El Tribunal Superior de Justicia de Madrid ha estimado el recurso contencioso-administrativo por el que se condena a la Comunidad de Madrid a pagar una indemnización por el fallecimiento de un hombre, a consecuencia de un shock séptico provocado por complicaciones de una intervención previa de cistectomía con derivación urinaria, la cual fue efectuada en el Centro Hospitalario Fundación Hospital Alcorcón.

El fallecido fue intervenido el 29 de abril de 2008 en el Centro Hospitalario Fundación Hospital Alcorcón de cistectomía radical con derivación urinaria.

A partir del día 1 de mayo el fallecido comenzó a padecer fiebre y distensión abdominal. A pesar de que mostraba ruidos intestinales anormales, se acordó que fuera tratado con un tratamiento conservador.
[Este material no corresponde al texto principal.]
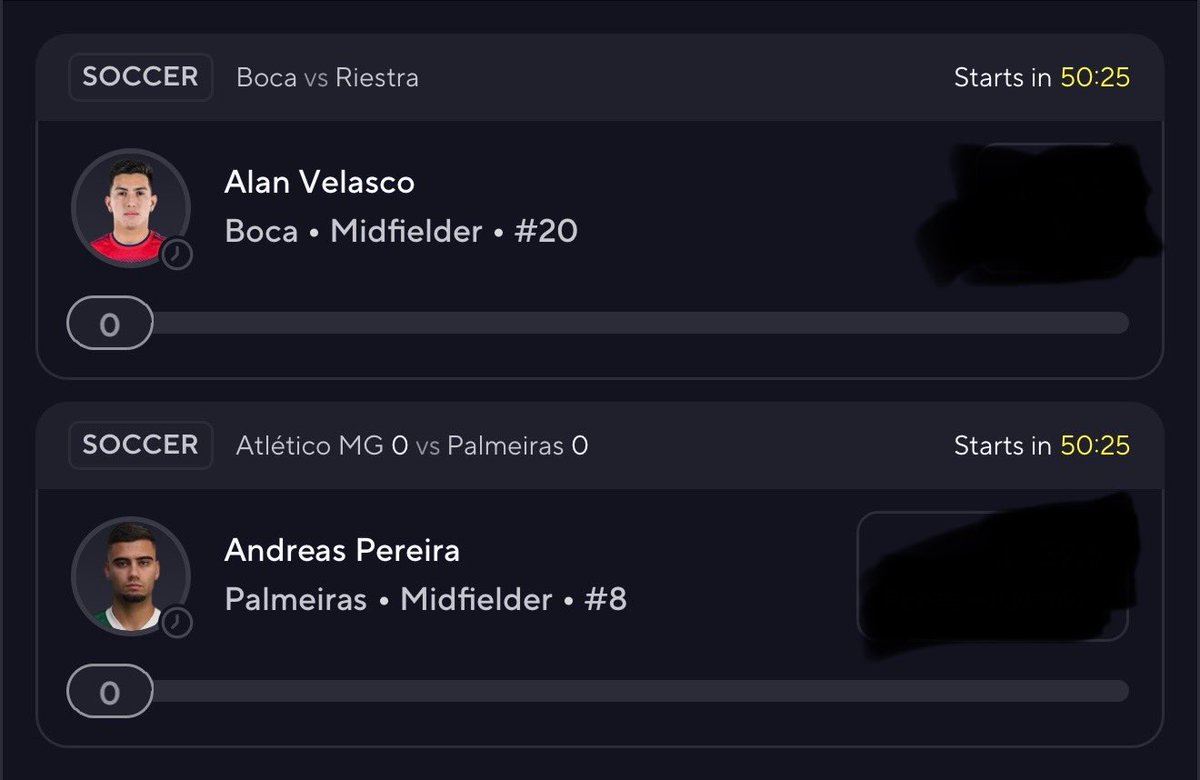Open the Atlético MG vs Palmeiras match title

click(412, 446)
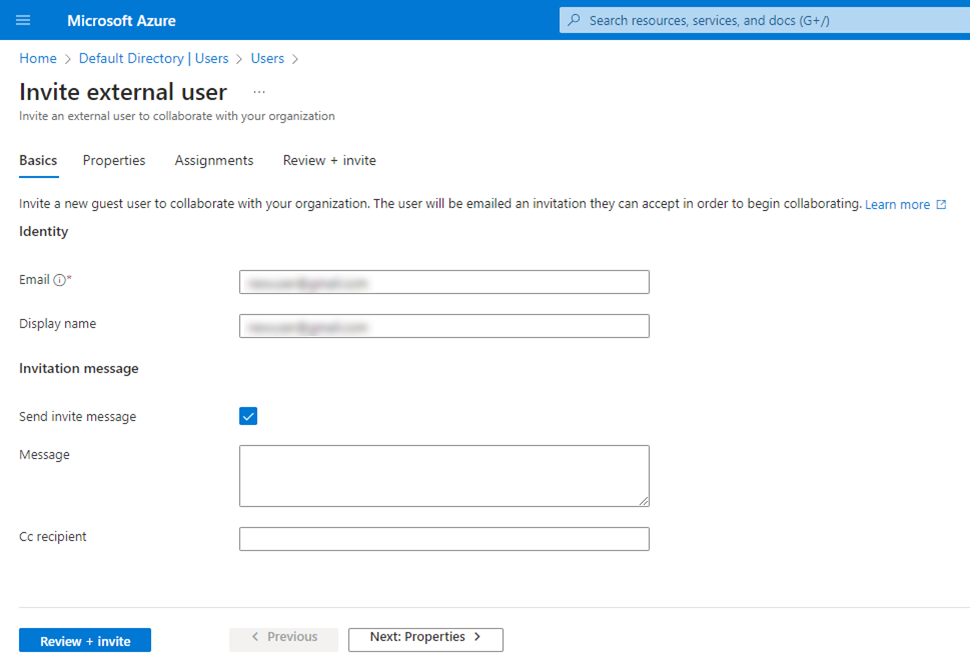970x668 pixels.
Task: Click the search magnifier icon
Action: point(577,20)
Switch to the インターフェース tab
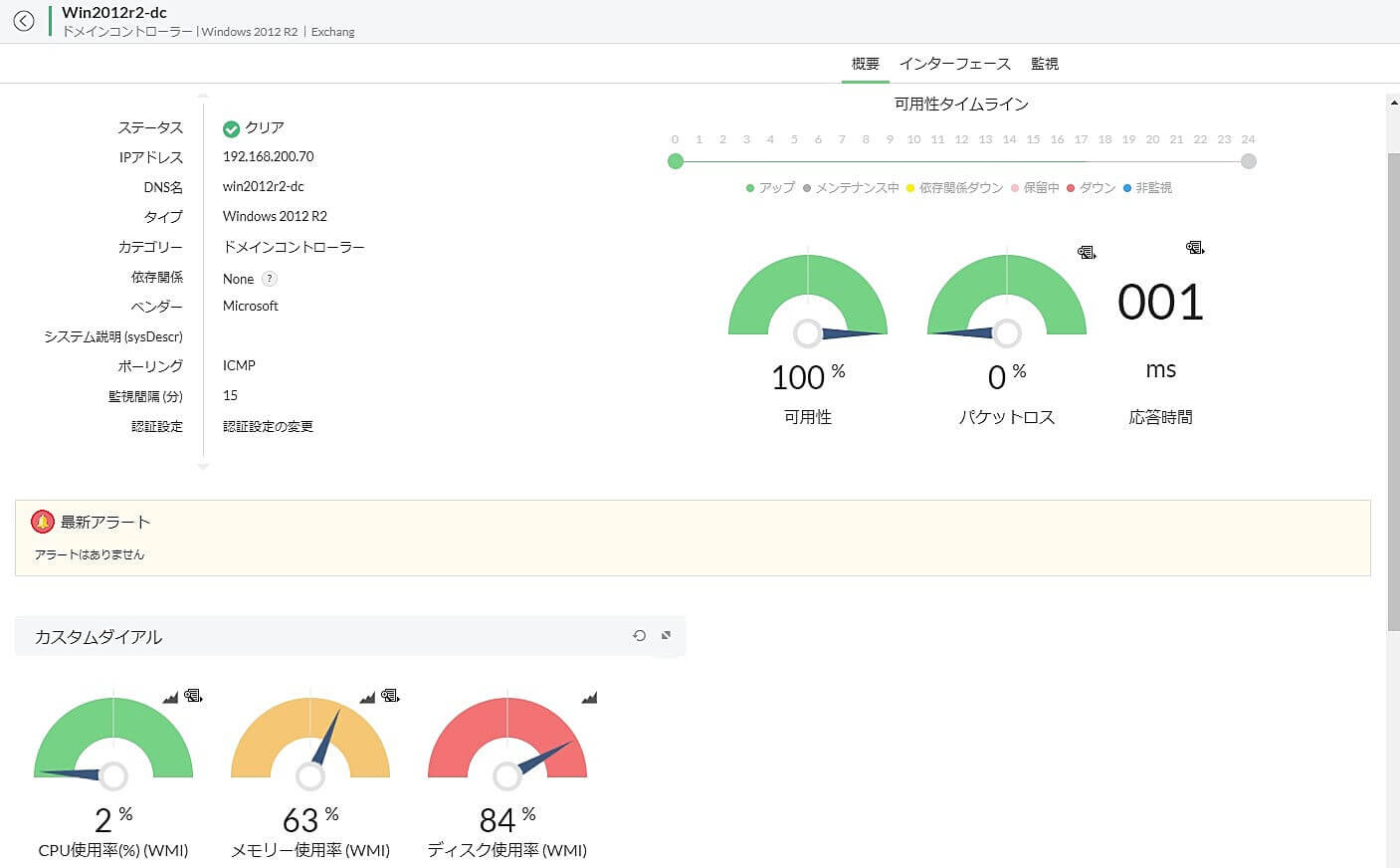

El 11 de mayo, el fallecido no mostraba signos de mejora y continuaba padeciendo fiebre, por lo que se acordó que fue reintervenido el día 14 del mismo mes.

Tras la intervención no sólo no mostró mejoría, sino que continuó padeciendo fiebre y comenzó a presentar un estado excesivamente somnoliento. El día 20 de mayo, el fallecido, que ya mostraba mal estado general y aspecto séptico, entró en parada cardio-respiratoria de la cual no pudo ser reanimado, causándose su fallecimiento.

El Tribunal ha considerado que, a pesar de que el día 1 de mayo el paciente empezó a tener fiebre y su abdomen presentaba un comportamiento patológico desde el día 3, no le fue realizado un TAC hasta el día 8, y se esperó hasta el día 14 para reintervenirle. En este sentido, la sintomatología que presentaba el paciente no fue tenida en cuenta, aun cuando la oclusión intestinal que padecía, se sospechaba desde el día 3 y estaba más que confirmada desde el día en el que le fue realizado el TAC.

En este sentido, el Tribunal ha considerado que si bien es cierto que una actitud expectante puede ser una medida prudente, en el presente caso la situación no fue manejada con diligencia, ya que las complicaciones que mostró el fallecido no son infrecuentes en las cirugía abdominales. Por ello, se aprecia una clara relación de causalidad entre el fallecimiento y la actuación médica, siendo esta vulneradora de la lex artis ad hoc, concurriendo así la responsabilidad patrimonial de la administración.